Welcome back, and we are pleased to highlight another strong quarter of returns for the capital markets. Equities delivered positive results with US large-cap and emerging-market stocks being the standouts. Credit markets also added to the gains tally from last quarter, especially in the high-yield space. And even sovereign bonds registered positive results in the face of a more risk-on tone for the markets. The comeback in the equity markets since the lows attained this spring has been remarkable.

While it took over 2,000 days for global equities to regain their prior peak following the global financial crisis, it only took roughly one-tenth of the time to retrace the losses inflicted by the coronavirus. The market’s strong move upward has been aided by better economic data, improving news on the pandemic and some economies reopening.

The key elements underlying this healing have been the three pillars of recovery that we have discussed throughout the pandemic: the first being our efforts to flatten the viral curve; the second, to support the victims of social distancing from our largely shut down economies; and, lastly, to reopen up capital markets and liquidity.

While these efforts have had a material degree of success and the US Federal Reserve Bank has been clear in its intentions to do all they can, some cracks in the first two pillars remain. With the recent uptick in COVID-19 cases in the US and parts of Europe, it’s clear we are not entirely out of harm’s way yet. And there’s disagreement over the level and substance of additional fiscal stimulus among key governmental leaders. That’s unfortunate because we believe there’s still a lot of fiscal support needed to get economies back on firmer footing.

Which again leads us to the critical question of whether the fiscal and monetary bridge being built will be long and strong enough to effectively get us to the other side of the virus’ impact.

Our view is this will ultimately occur, but we acknowledge that challenges persist. Plus, we have a pivotal election on the horizon.

The reliance on fiscal policy makes the upcoming 2020 US election important. Passing fiscal stimulus earlier in the crisis was easier, but this process has become harder as opposing parties have become entrenched and divided.

The two split-party scenarios worry us the most because gridlock usually makes it more difficult to pass legislation.

Conversely, in either scenario of a full sweep of the White House and Senate, we would expect the momentum to pass needed stimulus measures would be enhanced, given party unity.

One by-product of the equity market’s recovery, especially in key US large-cap indices, has been the high degree of concentration driven by a narrow group of stocks. In fact, the concentration level in the S&P 500 Index from its top 10 largest stocks hit a new high of nearly 30% in August.

While it is not entirely surprising many of these stocks attained such size in the index, given the economic success that they’ve achieved, we view a degree of diversification as prudent, especially if investors expand their search to other less-traveled areas of the market.
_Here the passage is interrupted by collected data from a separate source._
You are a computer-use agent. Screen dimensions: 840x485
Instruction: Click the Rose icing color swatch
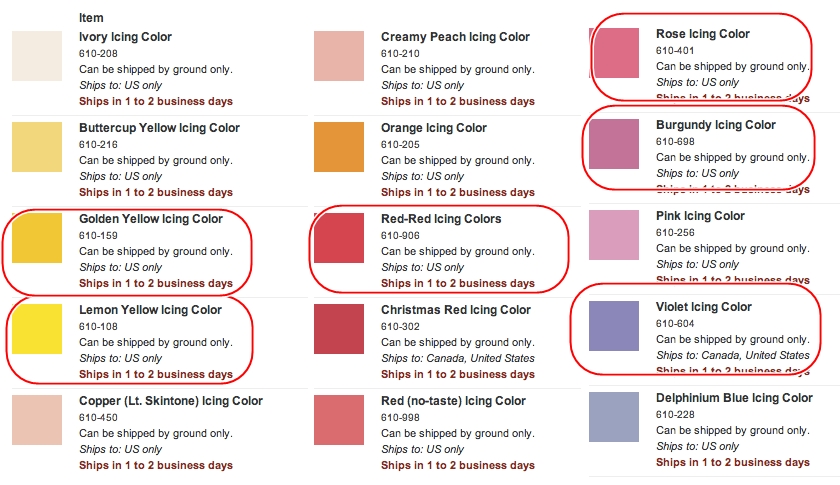pyautogui.click(x=614, y=52)
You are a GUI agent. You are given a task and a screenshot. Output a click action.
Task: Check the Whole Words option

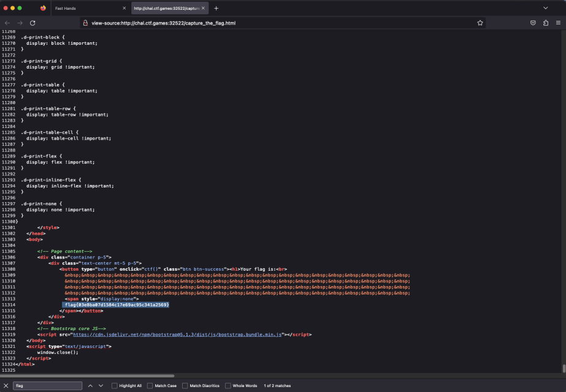(x=228, y=385)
Regardless of where investors seek future opportunities, our view is that a quality approach is now appropriate. Specifically, the attributes we deem most critical are companies that have enduring profitability, strong balance sheets and the ability to generate high levels of free cash flow.
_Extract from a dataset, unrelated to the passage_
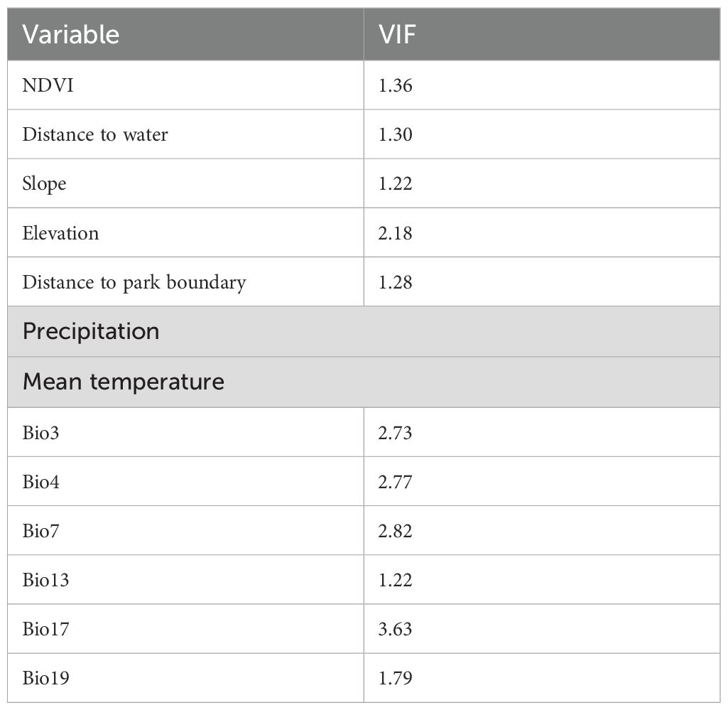Select the Bio17 VIF value 3.63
And the good news? You can find such stocks within both the value and growth styles. One path that lends itself to finding quality companies is through a thematic approach, focusing on sustainable trends. Fast-growing areas such as digital payments and the usage of electric vehicles are expected to be rewarding and they are not highly reliant on economic growth.

Another effective way to find quality companies is to seek those with persistent earnings growth. Companies that are capable of growing earnings by at least 10% over a five-year period are extremely rare. But those that do typically deliver strong returns.
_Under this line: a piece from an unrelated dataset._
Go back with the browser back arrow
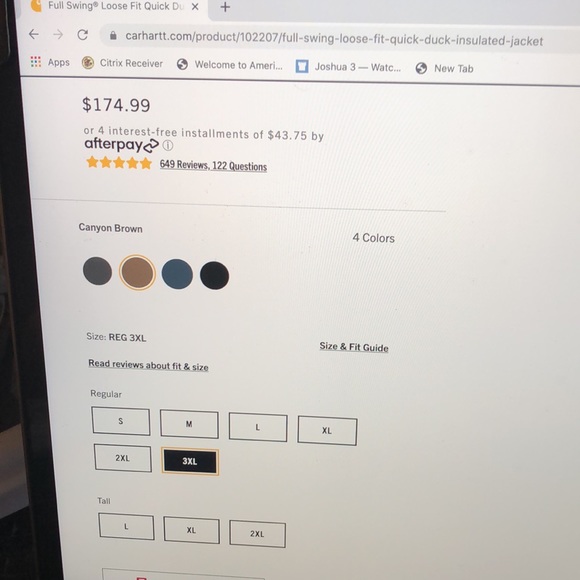 click(x=34, y=34)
Another area that should not be overlooked is smaller-cap stocks. History has shown that this asset class has done well in recoveries and has meaningfully outperformed their large-cap counterparts in periods of economic recovery.

Also, stocks outside the US provide another opportunity that is less crowded. Over the last 10 calendar years, 75% of the world’s top 50 performing stocks have been domiciled outside the US. And that’s an average. Some years, the percentage has been in the 90s! Having a discerning lens in this, and all equity markets, is a sound approach.

And there are sound measures investors can take within fixed income. In a low-interest-rate environment, finding compelling yields to meet income or other needs can be a challenge. But select opportunities remain and are best found utilizing a multi-sector approach beyond owning only sovereign bonds. Adding certain credit sectors as a complement to government bonds is our best advice to participate and defend in the fixed-income markets.

Well, this has certainly been an exciting quarter in an already historic year and our timeless advice remains—be global, be selective and be active. Thanks so much. Please stay healthy and we will talk soon.